Biomonitoring has already helped lawmakers take precautionary steps. In the late 1990s, for instance, Swedish scientists studied archived breast-milk samples and found that their levels of PDBEs -- a group of flame retardants widely used in the plastic components of computers -- had been doubling every five years for the past 25 years. Researchers in California followed up with a study of human breast tissue, finding that women in the San Francisco Bay area exhibited the world's highest recorded PDBE levels.
PDBEs are related to the notorious PCBs, but their health effects are not as well understood. Yet news of their rapid accumulation in human bodies led the European Union to reduce its use of PDBEs in the late 1990s; this year, it approved a ban on PDBEs that will take effect in mid-2006. The California Legislature recently prohibited the use of certain types of PDBEs beginning in 2008.

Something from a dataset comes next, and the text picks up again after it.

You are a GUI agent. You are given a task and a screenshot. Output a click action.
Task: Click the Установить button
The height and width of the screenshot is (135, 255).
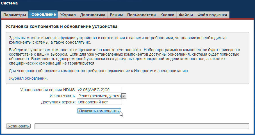18,126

This better-safe-than-sorry approach is controversial, but some say precautionary regulations are based in medical tradition. "If we have reason to believe that an agent causes disease, we can invoke the old public-health principle of prevention," says Michael McCally, the president-elect of Physicians for Social Responsibility. "We simply need to revisit it."
For the test subjects themselves, these knotty political issues have become painfully personal. Brody might never be sure if the traces of Dursban in her body are eroding her health, but she's certain they've added a new urgency to her daily work: She's the founder and executive director of the nonprofit Health Care Without Harm, a group that promotes environmentally safe medical practices.
"It made me understand more deeply how we're all in this together," she says. "If there's Dursban in me, this can't just be about being a smarter shopper. It has to be about having the kind of government that protects us from the problems we can't protect ourselves from."